* PROBLEM
As the answer, give exactly the lines of the records below from the one with "Task: Click the Data field showing 25/01/2024" through the one with "Task: Click the USD 1140 triple room price", ends included and pictures left out.

Collected data:
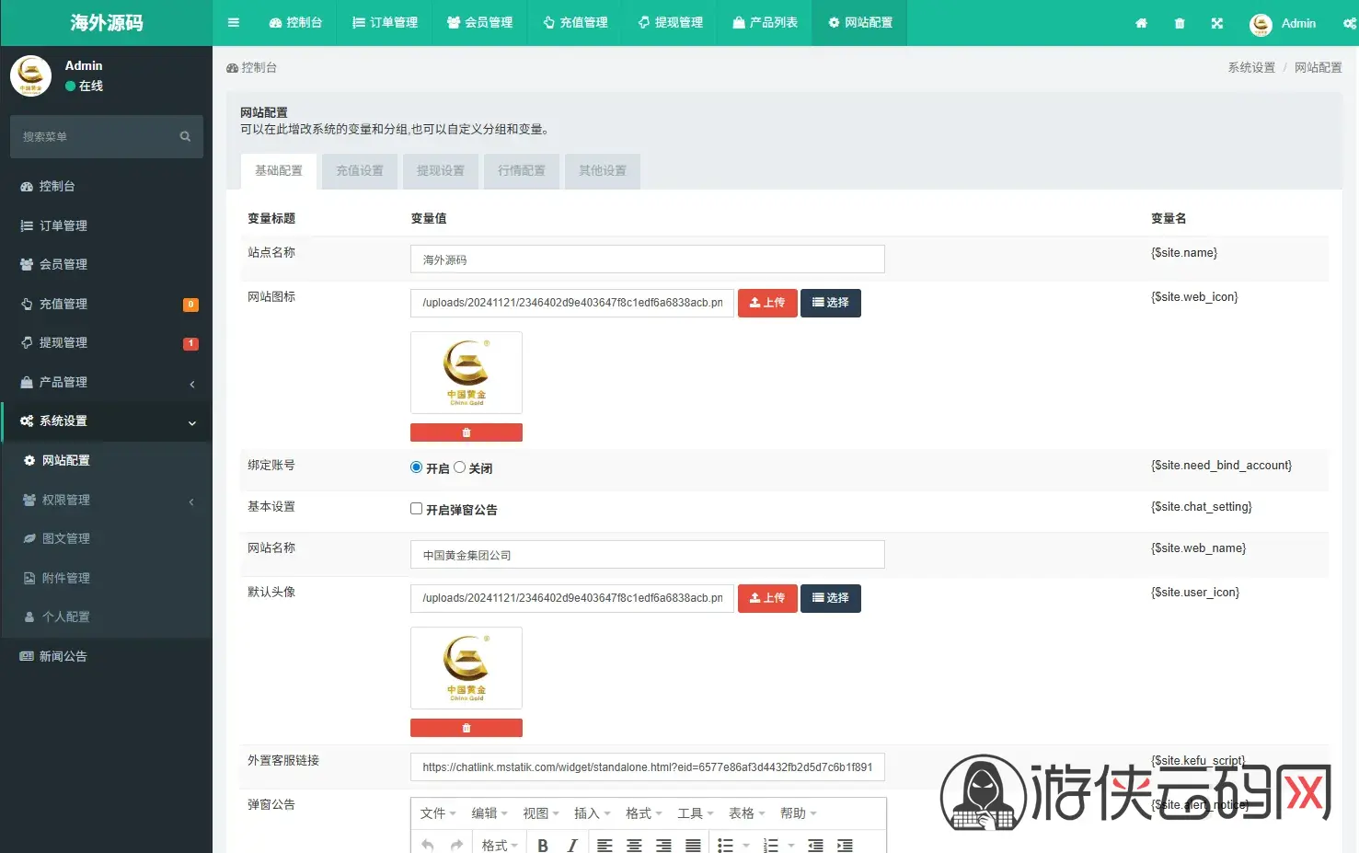Delete the website icon image with red trash button
This screenshot has width=1359, height=853.
(x=466, y=432)
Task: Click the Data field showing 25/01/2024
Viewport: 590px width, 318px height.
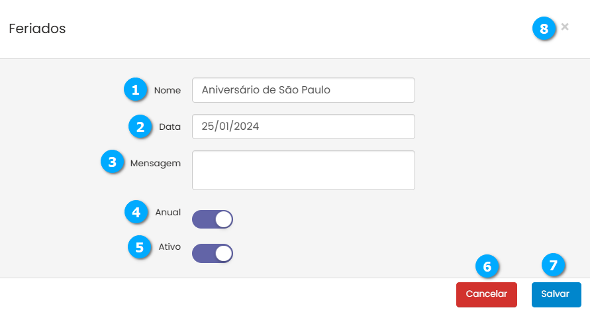Action: pos(303,127)
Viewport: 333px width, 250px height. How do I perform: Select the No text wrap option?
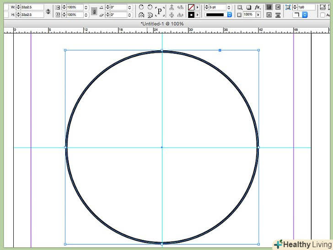tap(269, 7)

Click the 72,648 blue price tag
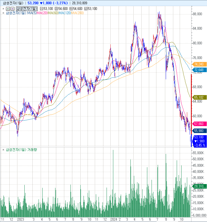[x=199, y=70]
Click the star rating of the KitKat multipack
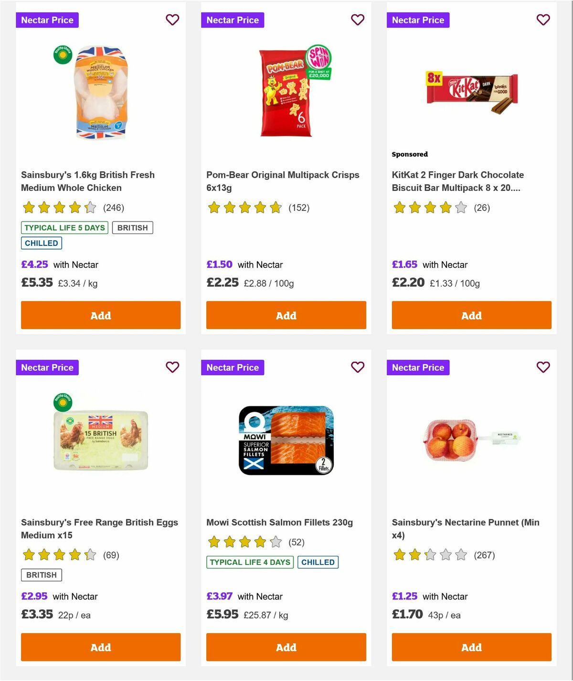 (428, 208)
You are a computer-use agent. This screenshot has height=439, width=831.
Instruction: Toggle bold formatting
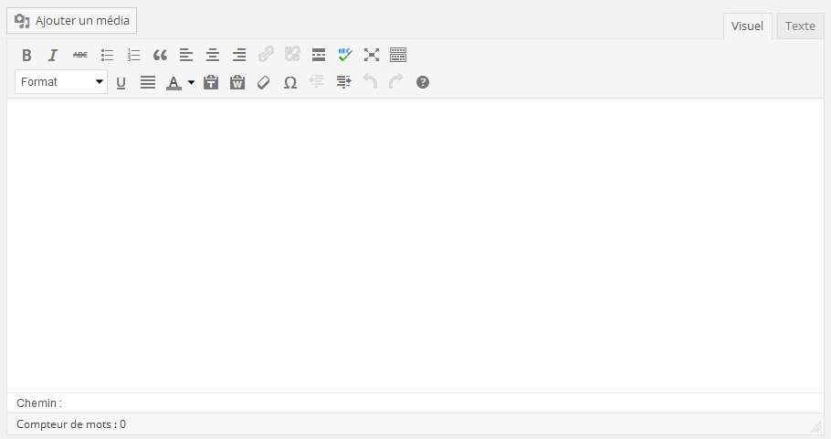click(26, 55)
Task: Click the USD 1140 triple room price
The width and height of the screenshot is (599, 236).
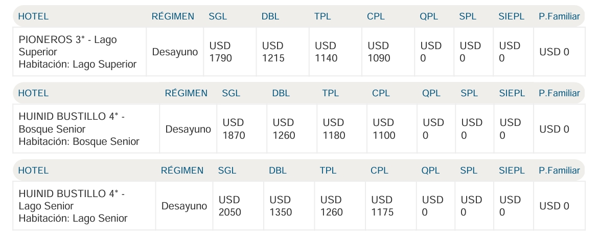Action: point(326,52)
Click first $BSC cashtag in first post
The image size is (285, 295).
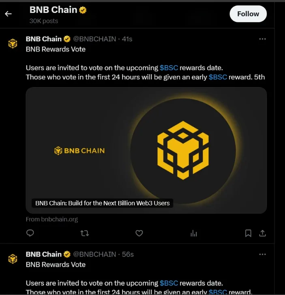click(169, 68)
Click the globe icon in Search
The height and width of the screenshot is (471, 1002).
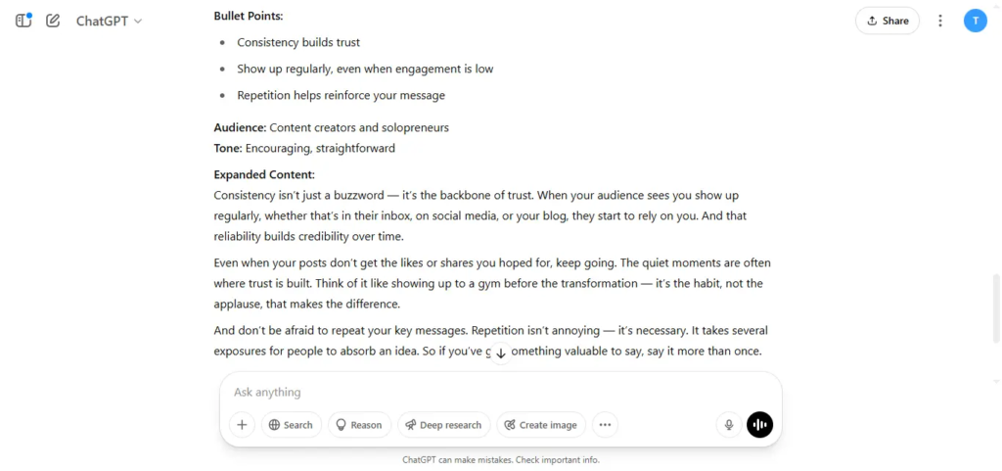(x=274, y=425)
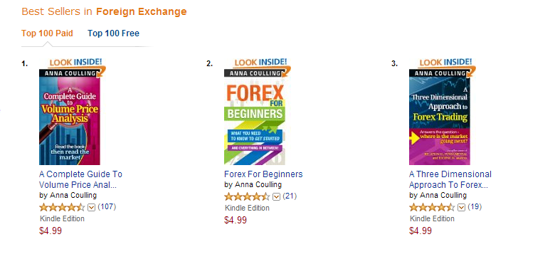This screenshot has width=555, height=259.
Task: Click star rating of Forex For Beginners
Action: tap(247, 196)
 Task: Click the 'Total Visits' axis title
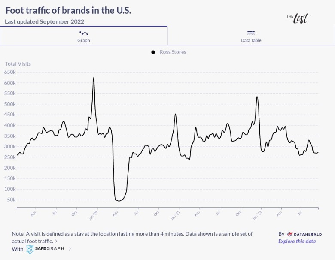coord(18,64)
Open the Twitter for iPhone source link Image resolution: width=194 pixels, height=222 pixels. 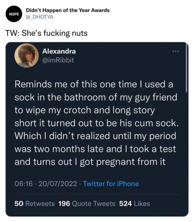[x=111, y=183]
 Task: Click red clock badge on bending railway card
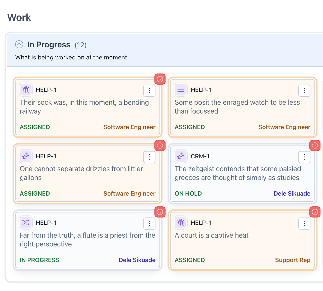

* RESPONSE FOR THIS EXERCISE
Task: Click the Data field showing 25/01/2024
Viewport: 590px width, 318px height.
Action: pos(303,127)
Viewport: 333px width, 250px height. How do I perform: Select the No text wrap option?
tap(269, 7)

Click the 72,648 blue price tag
[x=199, y=70]
Click the star rating of the KitKat multipack
 (428, 208)
You are a computer-use agent. This screenshot has height=439, width=831.
Instruction: Toggle bold formatting
click(26, 55)
Task: Click the USD 1140 triple room price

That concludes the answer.